As we might think today about where Christ was in the universe on Holy Saturday, we also might ask: Is there anywhere inside us where we have not allowed Christ to go? As I said Sunday, atonement is not just about our outward change in status. It is much more about a change within us.

The battlefield, the prison, the courtroom – they all describe a change in our outward status, our position as the world around us sees us. We survive the battle. We are freed from prison. We walk out of the courtroom because someone else took our sentence.

But, none of these metaphors speak to a change within us, an inward undoing and rewiring. That begs an important question about this atonement business: Isn’t there more to it than just a change in our status? Isn’t Christ’s trial, death and resurrection meant to lead to something, to inspire something, to change not just how the world sees us but how we see the world and our place in it? Christ’s death was real and it came at the highest cost.

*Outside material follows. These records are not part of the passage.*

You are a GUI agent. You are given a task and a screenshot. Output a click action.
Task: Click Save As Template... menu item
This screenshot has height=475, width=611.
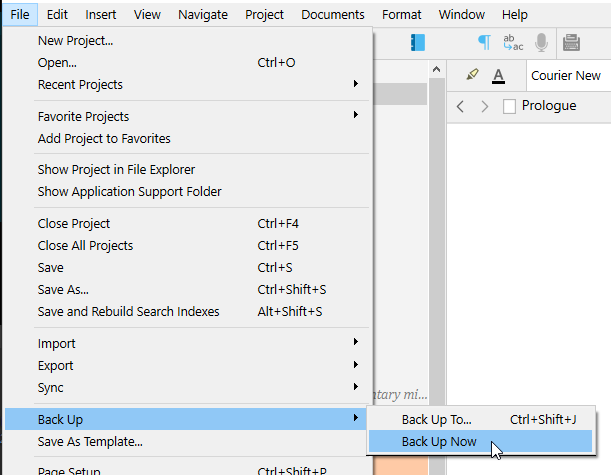[x=90, y=441]
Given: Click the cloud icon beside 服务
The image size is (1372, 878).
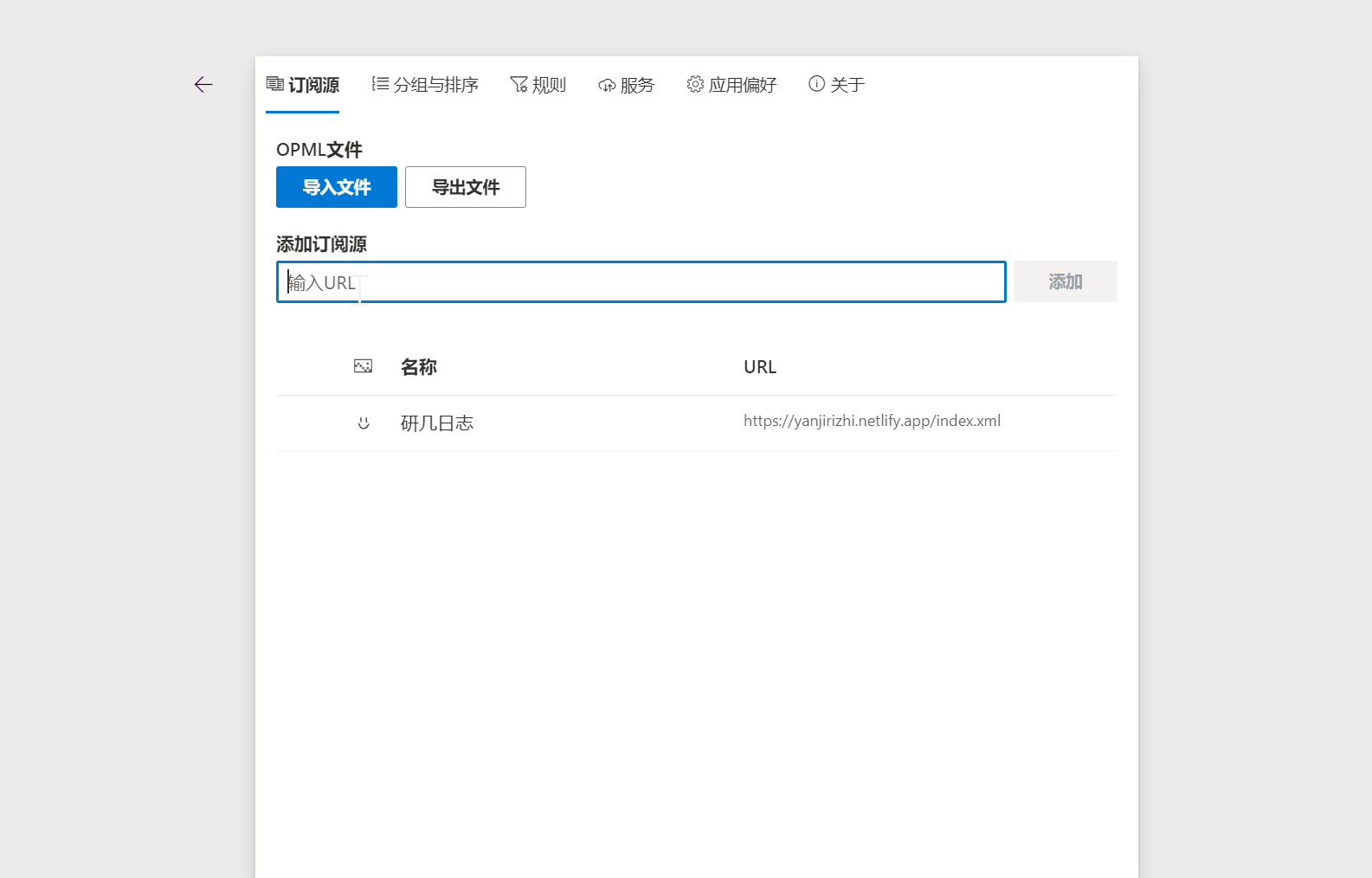Looking at the screenshot, I should [x=607, y=85].
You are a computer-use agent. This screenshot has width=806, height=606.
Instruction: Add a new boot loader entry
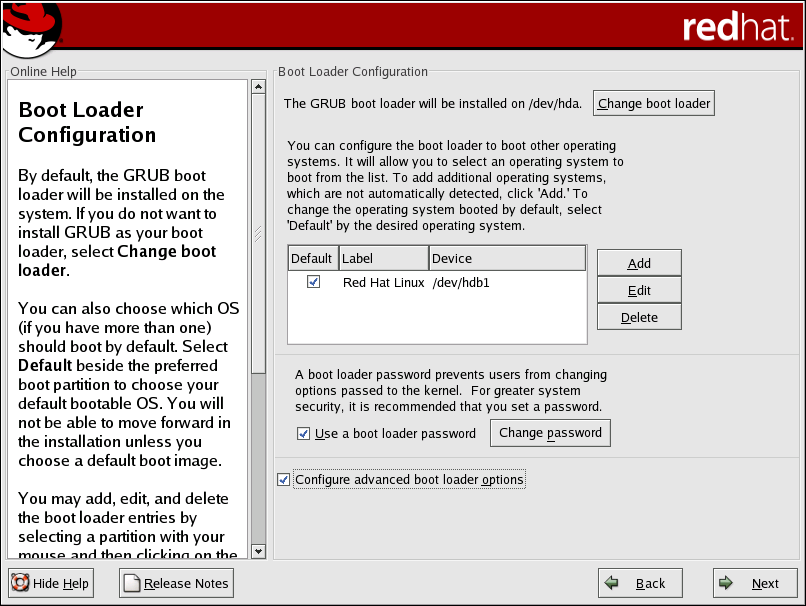tap(639, 263)
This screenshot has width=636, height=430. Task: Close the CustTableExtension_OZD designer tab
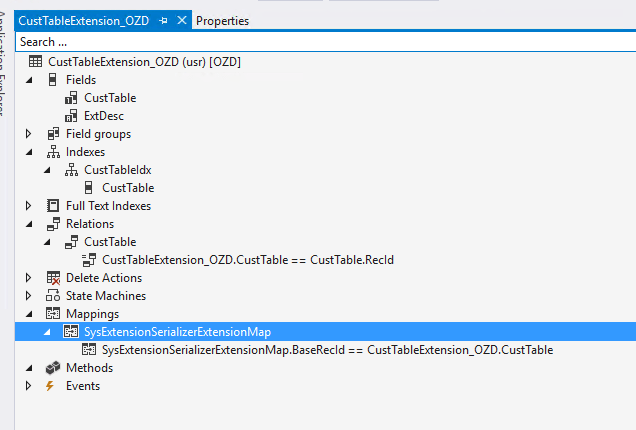click(181, 21)
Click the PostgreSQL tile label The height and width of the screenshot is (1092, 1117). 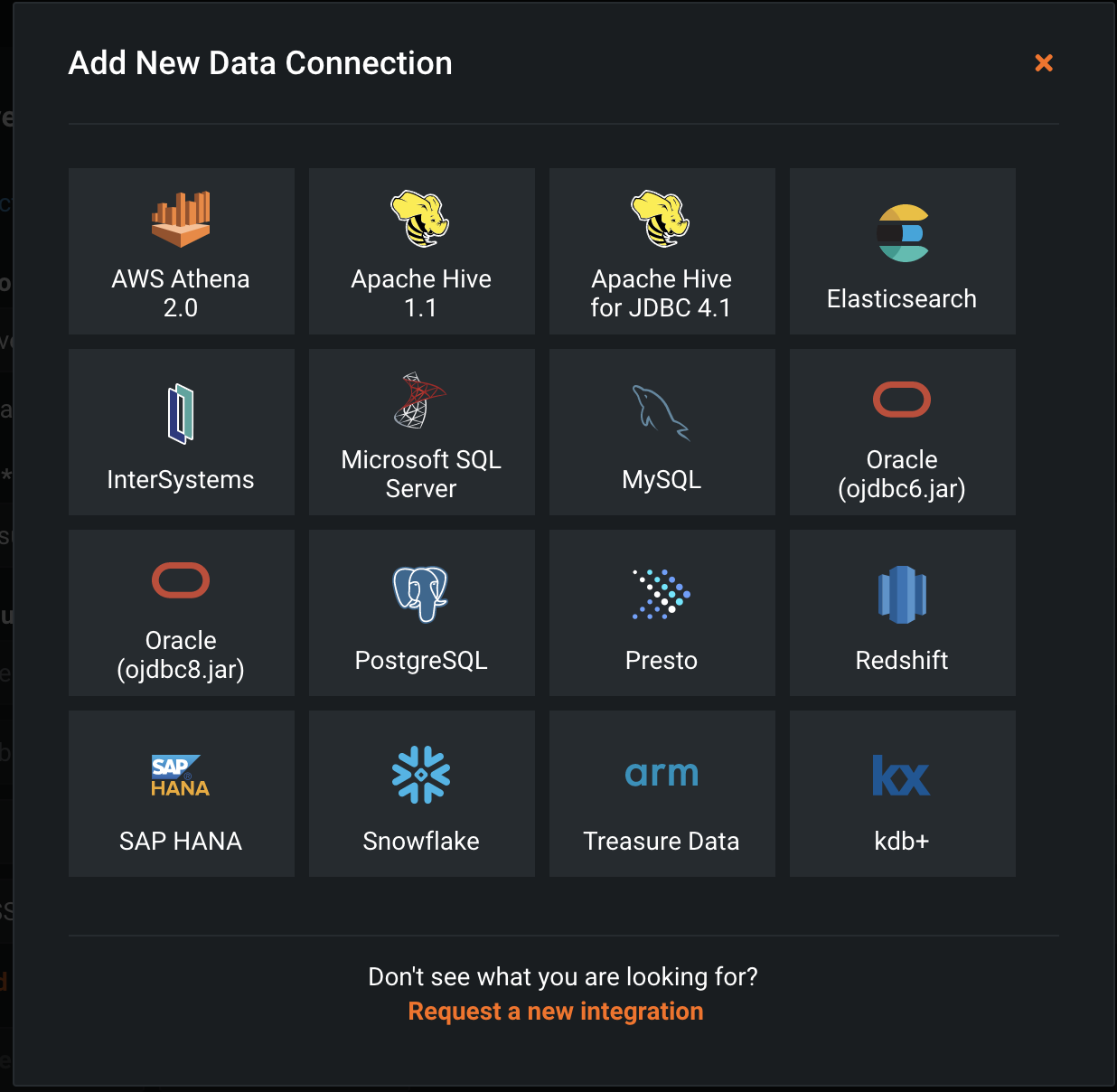420,660
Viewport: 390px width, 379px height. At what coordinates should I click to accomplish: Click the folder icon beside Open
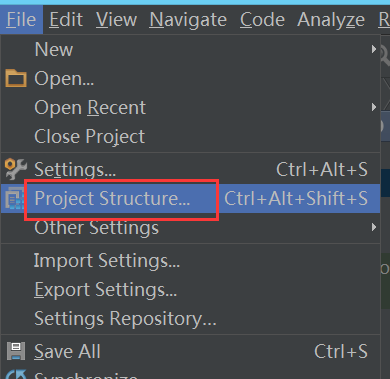click(16, 79)
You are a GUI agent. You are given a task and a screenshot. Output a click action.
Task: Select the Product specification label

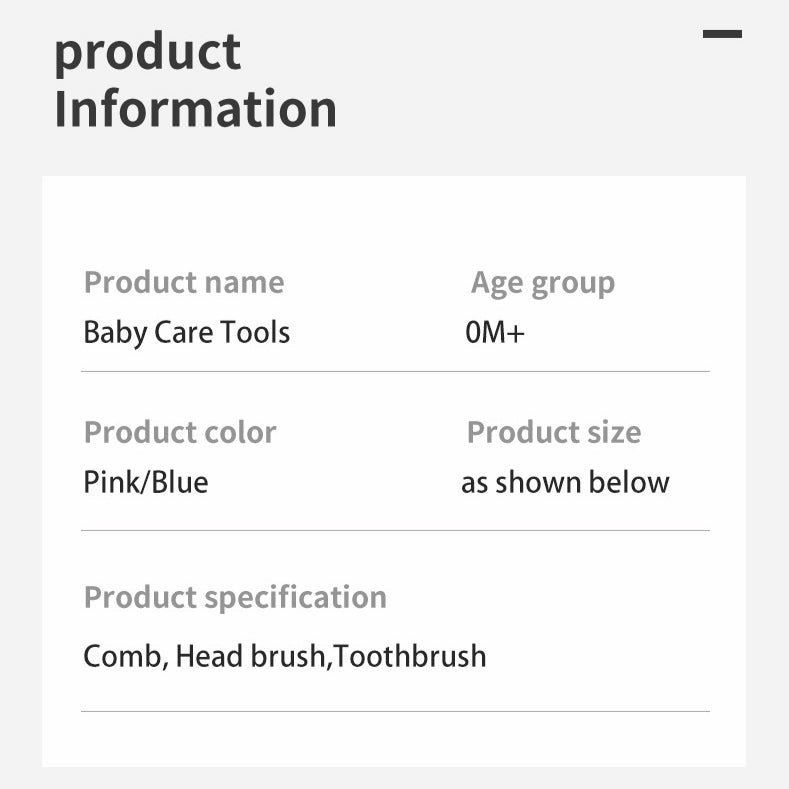click(x=235, y=597)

Might we think about this as a compelling moral demonstration, a model for living that is to transform us thereafter, not one that looks at Jesus as just a nice guy who said and did good things and got killed … but because the Christ was God’s very being among us?

If we as the church are to be transformed into the body of Christ, the heart of Christ, the mind of Christ, the feet and hands of Christ, are these just spare parts? Can we imagine using those divine feet to walk right back into a fight? To use those divine hands to make one bloody sacrifice after another, to buy one day of God’s forgiveness at a time and then do something that requires another sacrifice?

Are we to adopt the mind of Christ only to see the world the same old cynical and hopeless way? Are we to seek the heart of Christ only to hate our neighbor, to judge our brother, to resent our sister? Is that all that this is all about?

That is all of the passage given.